PASSAGE SHOWN:

* begin *

Not even slightly about Harvey Weinstein

Decades ago, when I was younger and taller and faster and dumber, I found the big red Guzzi parked on a carpet of flattened beer cans and discarded condoms in the alcove under a staircase at our Mission-style barracks on Fort Sill, leaned down to the clubman bars, and rolled her out onto the wet asphalt.

Bill Doll’s 850T in Kansas City. My bike had a lot bigger fairing and a much smaller tail. Photo cheerfully absconded with from the most excellent Wild Goose Chase Moto Guzzi in Seligman, MO.

Nothing smells better than the air after an Oklahoma thunder bumper, and the shaven nubs of hair up the back of my neck bristled with anticipation as I pulled black, G.I. work gloves over my zipped-down jacket sleeves and snubbed up their wrist gathers. On post, I was ready fodder for work details, G.I. parties and generally getting my ass smoked, but nobody outranked anybody on the road. On the highway, I was freedom and motion and joy. I was a piece of my own mind. I was thunder after the storm.

With my chinstrap snugged down and firm foam pinning my ears back, I didn’t hear Sergeant Huggins at first, so he yelled again — and louder.

I didn’t want to be like Huggins and you don’t, either. Also he wasn’t a supervisor of mine. Just another NCO who pulled the short ticket and landed on weekend Charge of Quarters.

He was a sergeant, though, and I was but a butt-policing Specialist 4. That difference of just one pay grade was also the whole world. Huggins was a non-commissioned officer, a man who could issue lawful orders. I was a full-bird private, occasionally in charge of my own self and certainly no one else.

* end *

DATASET EXCERPT:
* begin *

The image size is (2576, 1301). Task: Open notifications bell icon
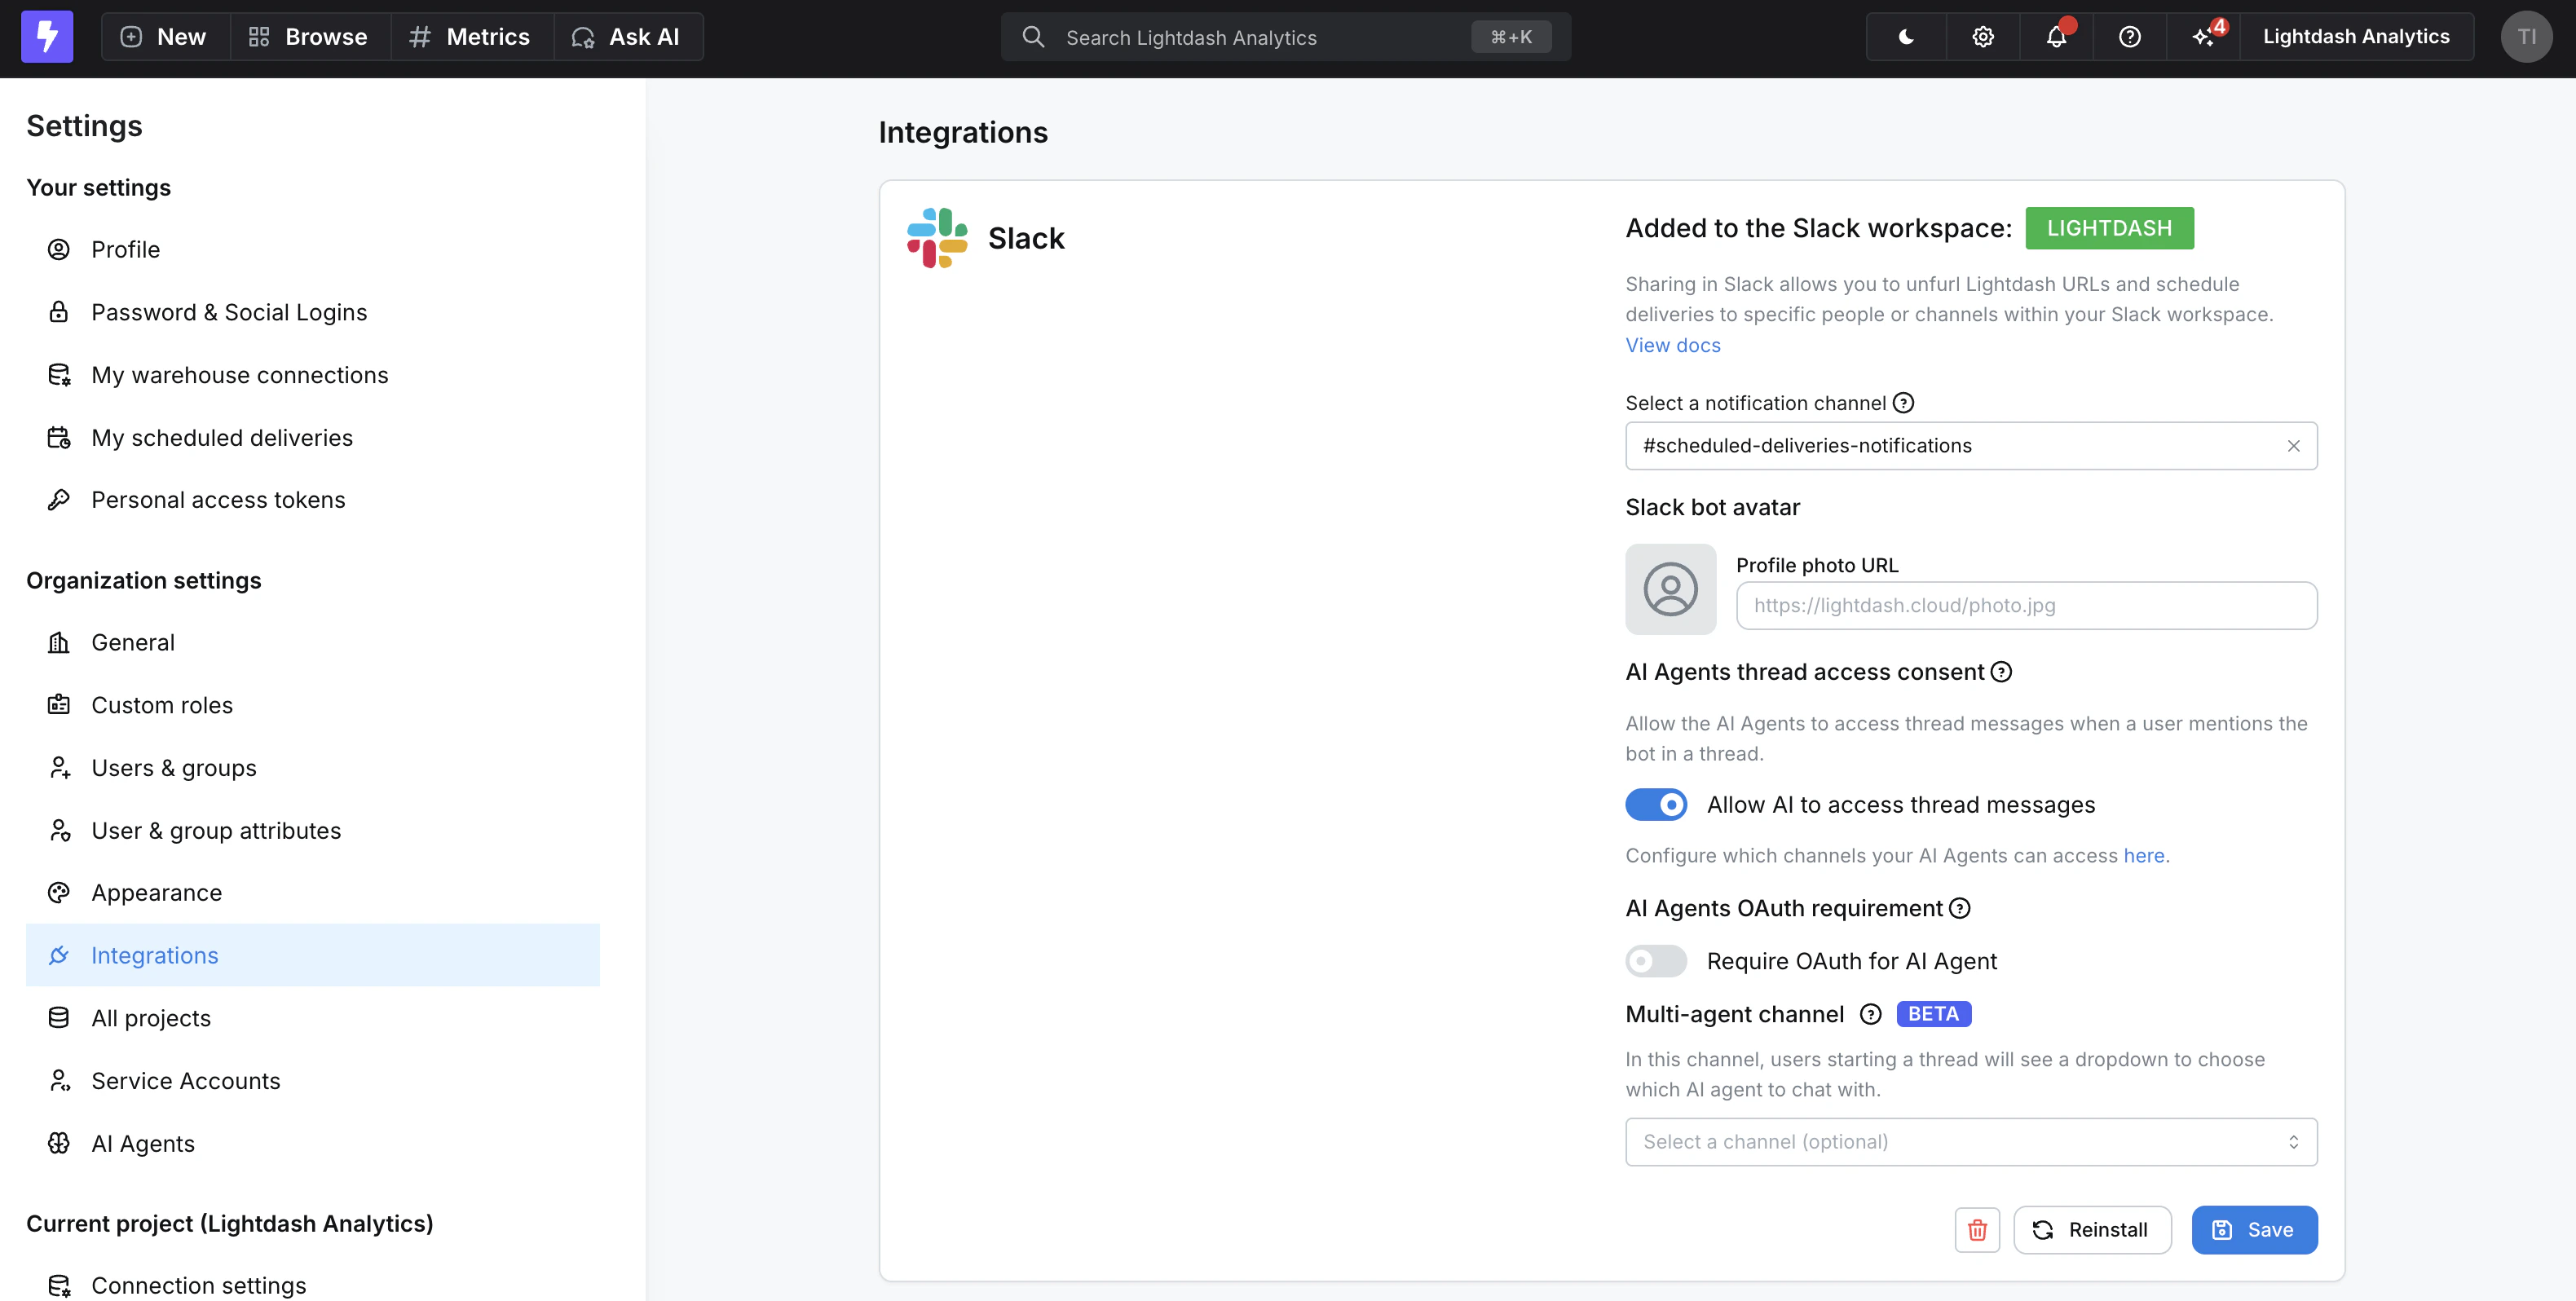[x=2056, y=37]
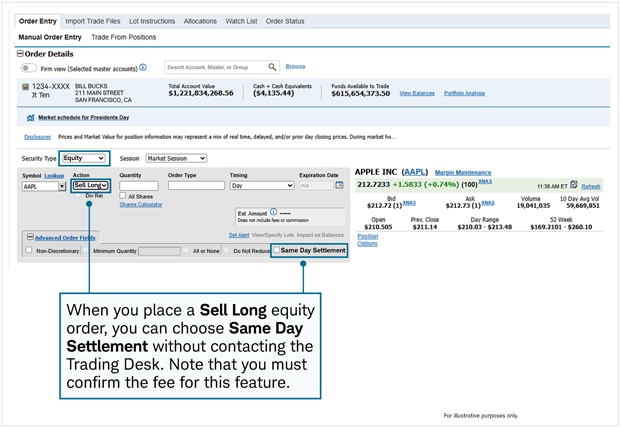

* end *

WHAT THIS TASK INVOLVES: Retype the Guzzi passage from "Nothing smells better" up to and including "Charge of Quarters.".

COMPLETED TASK:
Nothing smells better than the air after an Oklahoma thunder bumper, and the shaven nubs of hair up the back of my neck bristled with anticipation as I pulled black, G.I. work gloves over my zipped-down jacket sleeves and snubbed up their wrist gathers. On post, I was ready fodder for work details, G.I. parties and generally getting my ass smoked, but nobody outranked anybody on the road. On the highway, I was freedom and motion and joy. I was a piece of my own mind. I was thunder after the storm.

With my chinstrap snugged down and firm foam pinning my ears back, I didn’t hear Sergeant Huggins at first, so he yelled again — and louder.

I didn’t want to be like Huggins and you don’t, either. Also he wasn’t a supervisor of mine. Just another NCO who pulled the short ticket and landed on weekend Charge of Quarters.